CSIO, the Centre for Study of Insurance Operations, is the Canadian property and casualty insurance industry's nonprofit association of insurers, brokers and software providers. Much of its work is in the development of data standards, especially XML and EDI, for the transmission of insurance information throughout the Canadian P&C insurance industry.

CSIO also promotes the adoption of various technologies within the industry, such as telematics and electronic signature, that promise to enhance efficiencies in the broker distribution channel. For example, as part of its XML standards, CSIO released a telematics data standard in January 2014 to facilitate the process of transferring driving data from an insurance customer's vehicle to an insurance company. CSIO worked together with the US insurance standards organization ACORD on the telematics initiative.

Regarding the electronic signature initiative, in the summer of 2014, CSIO developed and published the eSignatures Vendor Dashboard, a resource for insurance brokers to help them research and choose an e-signature software solution.

CSIO has campaigned for the adoption of Transport Layer Security (TLS) among brokers and insurers in the Canadian property and casualty industry. In 2014, CSIO released its TLS Chart, showing that over 1,200 member brokerages across Canada use TLS.

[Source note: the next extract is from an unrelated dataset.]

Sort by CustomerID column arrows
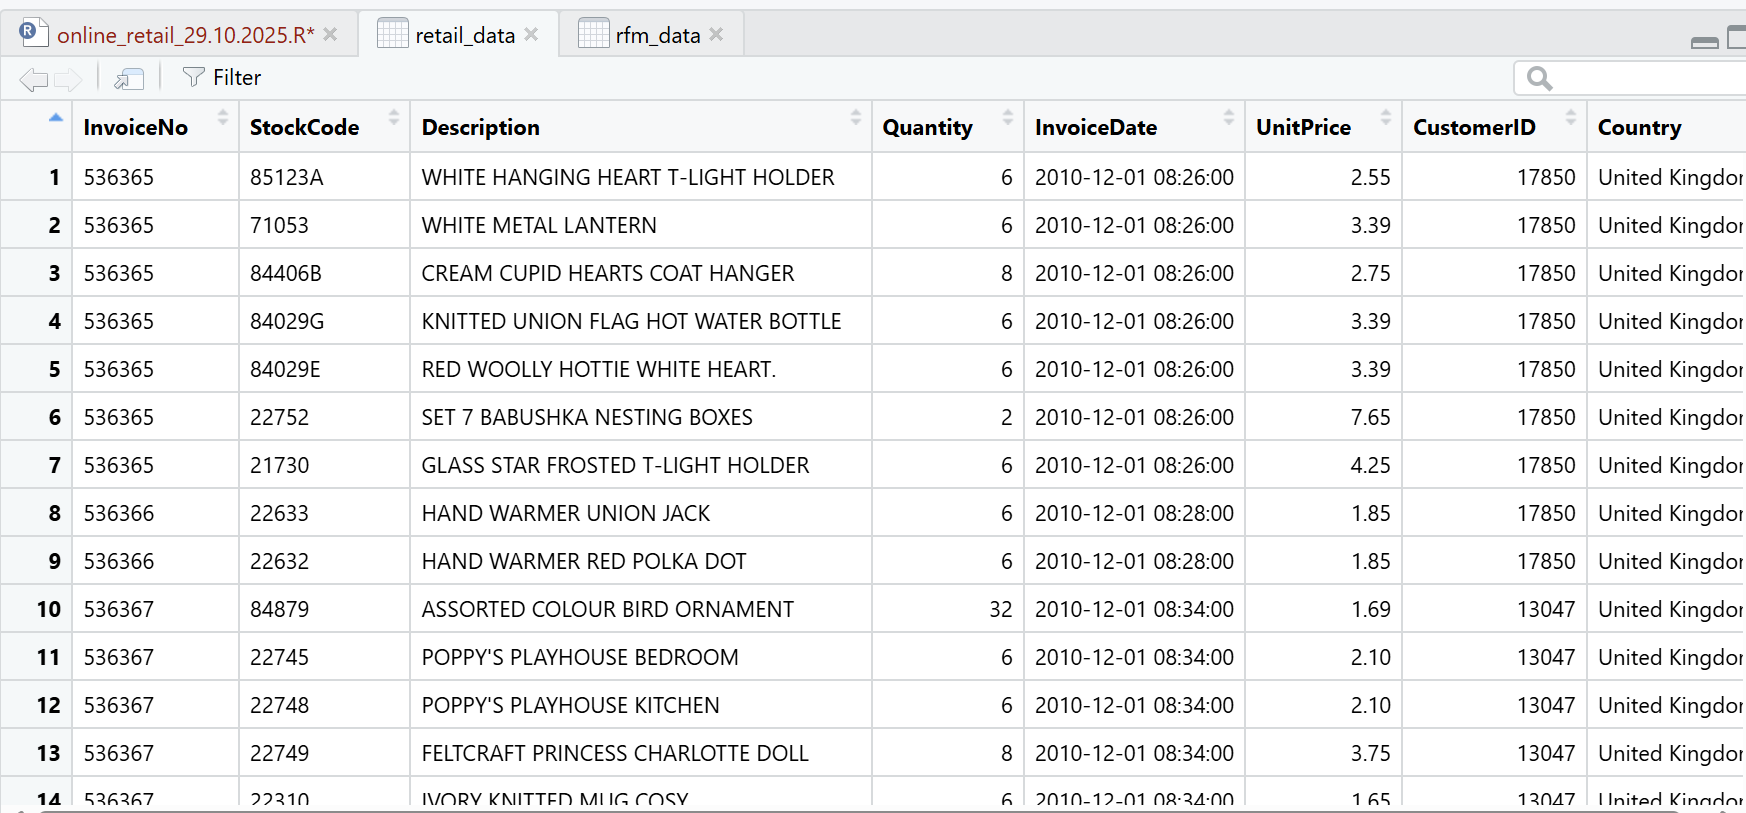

CSIO has promoted the concept of the paperless office to Canadian brokerages. It developed the eDocs data standard in order to help brokers and insurance companies transition away from the printing and mailing of paper documents. Various companies within the Canadian insurance industry support and have adopted the CSIO eDocs standard to make their workflows more paperless.

CSIO works to strengthen market share for the independent insurance agent network in Canada. Its members comprise all the provincial broker associations in Canada, including the Insurance Brokers Association of Ontario (IBAO).

==History==
CSIO got its start in 1981 as a not-for profit organization focused on building efficiencies in the Canadian property and casualty insurance market. Its initial focus was in standardizing the many proprietary forms and computer systems being used among brokers and insurance companies for their communications.

In 1997, the organization built CSIOnet to transmit data between insurance industry trading partners such as brokers and insurers. This network still serves as the Canadian P&C insurance industry's primary network for the distribution of EDI insurance policy data.

In 1999, CSIO initiated a project to create an online portal based on SEMCI technology, enabling single sign-on for brokers and real-time transactions between brokers and insurers. The portal project was ultimately abandoned in 2006, after the industry spent approximately $15 million on the development effort.

In 2012, after brokers in the industry indicated a strong preference for standardized over proprietary technology solutions, CSIO released its XML eDocs data standard to deliver workflow efficiencies for brokers.

In June 2017, CSIO announced plans to develop an industry-wide solution to deliver electronic proof of auto insurance to consumers. The solution, called My Proof of Insurance, formally launched in February 2018, available to all members at no additional cost.